The Chief Secretary directed the IT Department to ensure that the Lab Diagnosis and Management System, the portal where COVID testing data is uploaded, is working smoothly. The glitches in the system these past two days had created much delays in uploading sample details. The meeting also directed the department to ensure that medical oxygen, testing materials, essential drugs and hospital beds are available in adequate quantities in the State.

13,644 new cases

The results of the augmented COVID-19 mass testing drive in Kerala are still trickling in and on Monday, when the results of 87,275 samples analysed in the past 24 hours were released, the State reported 13,644 new cases. The test positivity rate (TPR) registered on the day was 15.63%.

The State went past the the active caseload it had during the first peak of the epidemic in October last and now has a pool of 1,03,004 active cases. During the first peak, the active caseload had been 97,417 cases.

Hospital admissions now number 12,281. On Monday, 2,506 persons were admitted to hospitals. ICU admissions are on the rise in all districts. On Monday, the proportion of critically ill patients requiring ICU care crossed the levels of the first peak. The State now has 889 patients requiring ICU care, with the number of patients requiring ventilator assistance rising to 248.

Doctors are still astounded by the sheer pace of the current disease transmission, as family clusters are being reported in large numbers, something that was not so noticeable during the first wave of COVID. As vaccination is yet to penetrate to the 18-45 age group, who are very mobile working adults, the prospect of them transmitting the infection to the partially vaccinated adults in the family (in whom the vaccine-generated immunity will be weak) has been high, it is said.

The increasing number of reinfections among previously infected persons and infections reported in fully vaccinated health-care workers are again hinting at the possibility that factors other than just laxity shown by the community may be at play. The sooner the State starts documenting these cases, as well as genome sequencing every one of these cases, the better, as it is important to know the enemy that the State is battling against, public health experts say.

21 deaths

The cumulative case burden of the State has risen to 12,53,068 cases. The disease transmission in northern districts has been intense and the active case pool in Ernakulam (15,854), Kozhikode (14,959), Kannur (9,159), Malappuram (9,293) and Kottayam (8,195) is rising fast. Twenty-one recent deaths were added to the official list of COVID-19 fatalities on Monday. The total COVID-19 death toll is 4,950.

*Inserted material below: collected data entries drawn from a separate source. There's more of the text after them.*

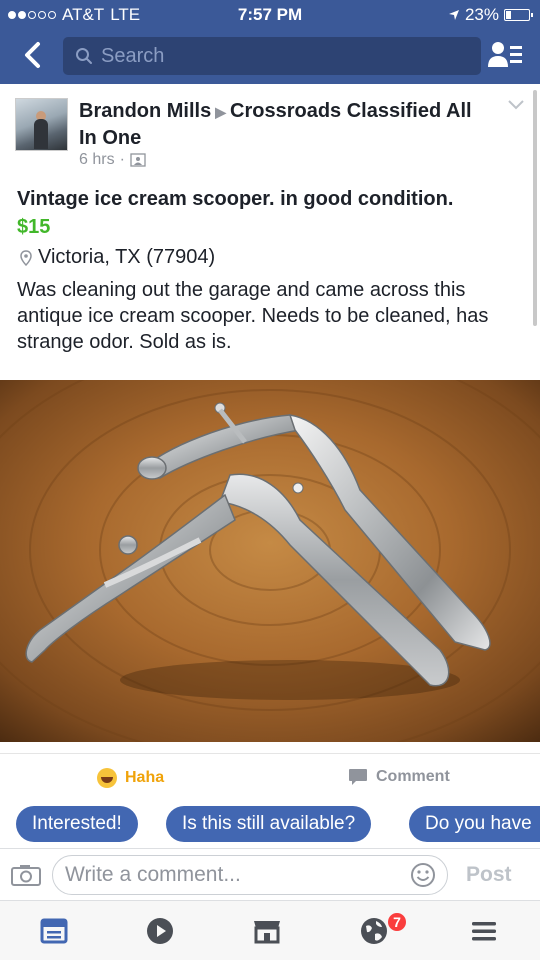  I want to click on battery-info: 23%, so click(490, 15).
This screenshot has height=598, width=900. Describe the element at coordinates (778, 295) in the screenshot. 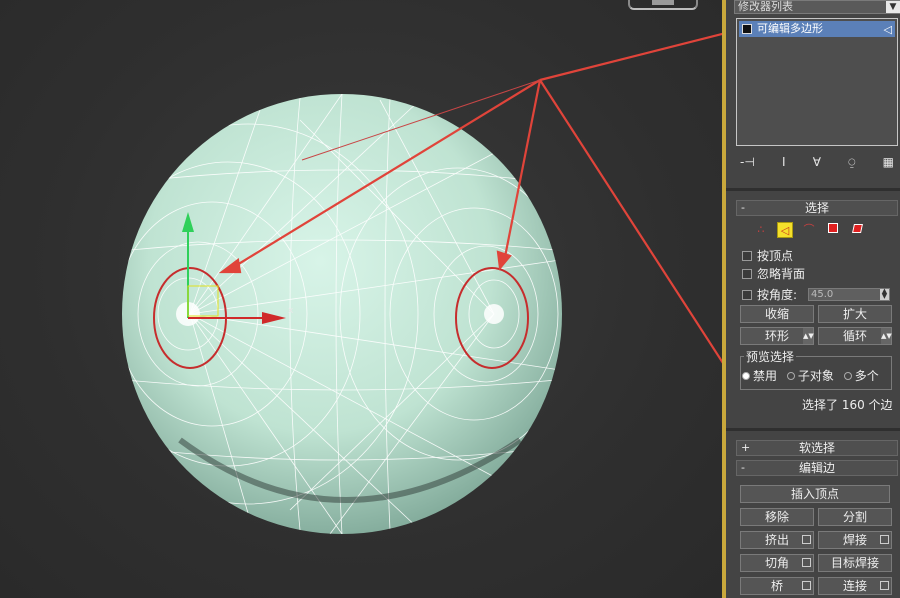

I see `by-angle-label: 按角度:` at that location.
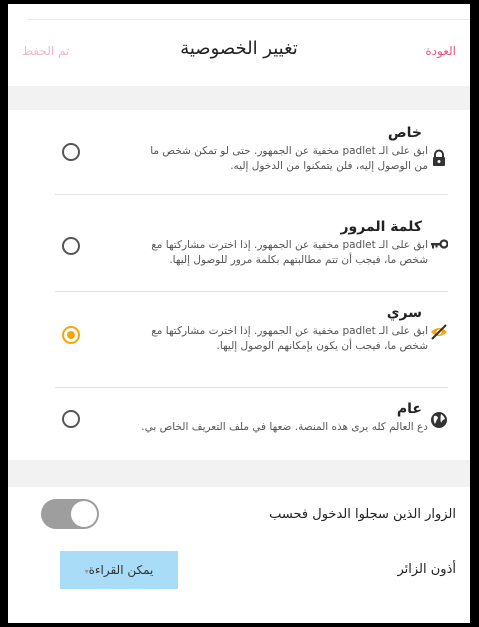  What do you see at coordinates (71, 335) in the screenshot?
I see `radio-secret` at bounding box center [71, 335].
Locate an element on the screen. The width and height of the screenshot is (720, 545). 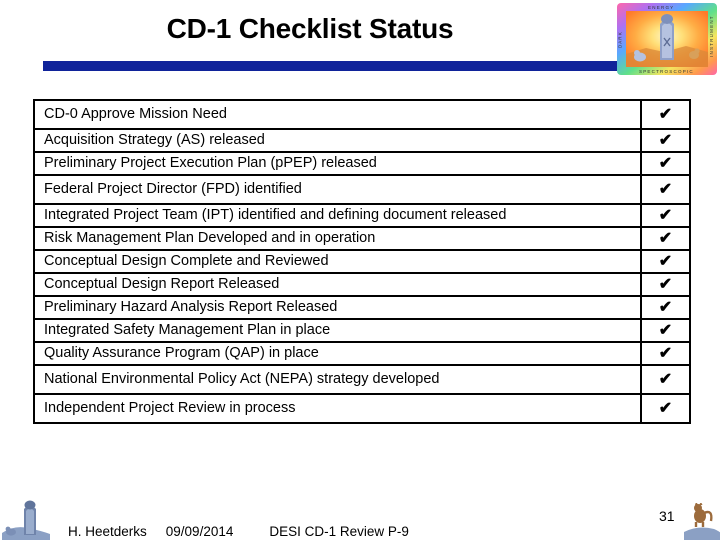
checklist-item-label: Conceptual Design Complete and Reviewed is located at coordinates (338, 262).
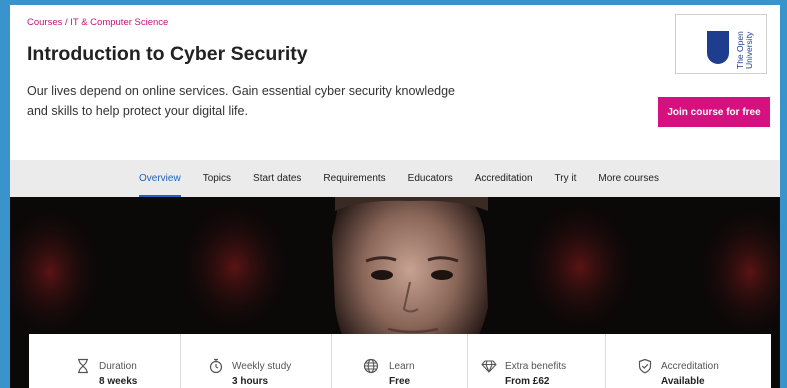  I want to click on stat-accreditation-label: Accreditation, so click(690, 366).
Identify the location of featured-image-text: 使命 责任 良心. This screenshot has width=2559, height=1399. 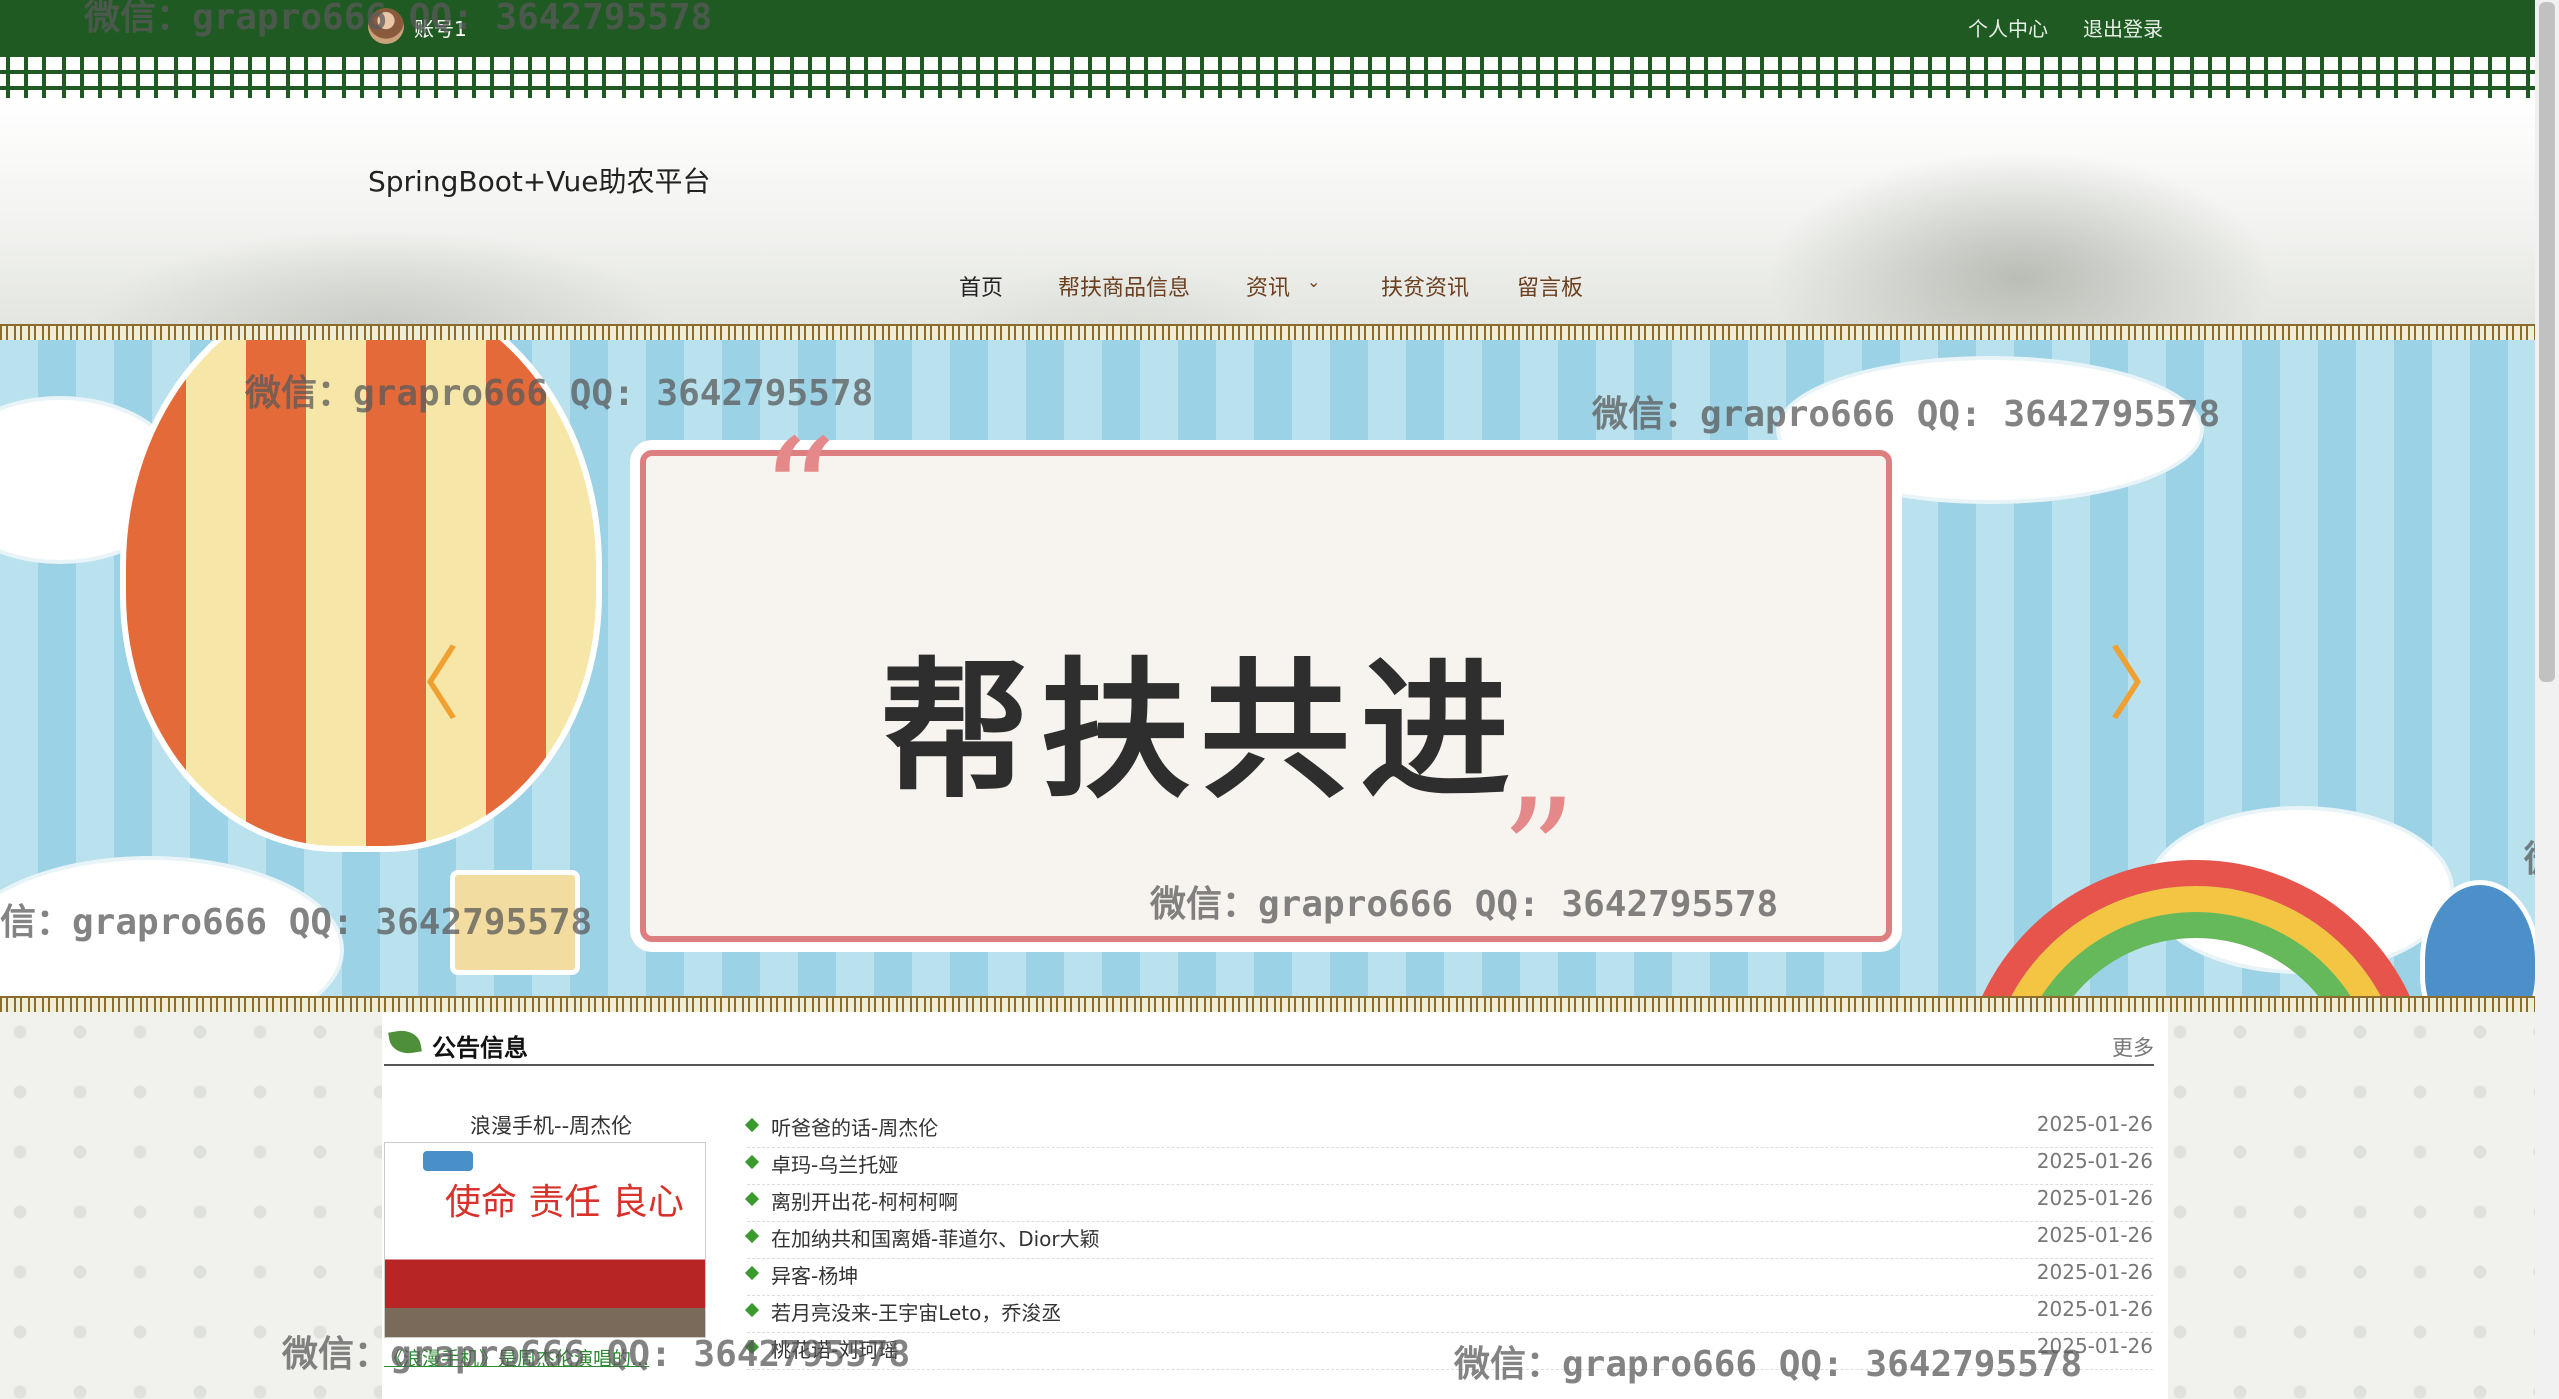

Thiruvananthapuram and Kannur reported five deaths each, Alappuzha four, Ernakulam, Thrissur and Kozhikode two each, while three each, Kollam, Kottayam and Malappuram two each, while one death was reported from Kottayam.

Kozhikode reported 2,022 new cases, Ernakulam 1,781, Malappuram 1,661, Thrissur 1,388, Kannur 1,175, Thiruvananthapuram 981, Kottayam 973, Alappuzha 704, Kasaragod 676, Palakkad 581, Idukki 469, Kollam 455, Pathanamthitta 390 and Wayanad 388.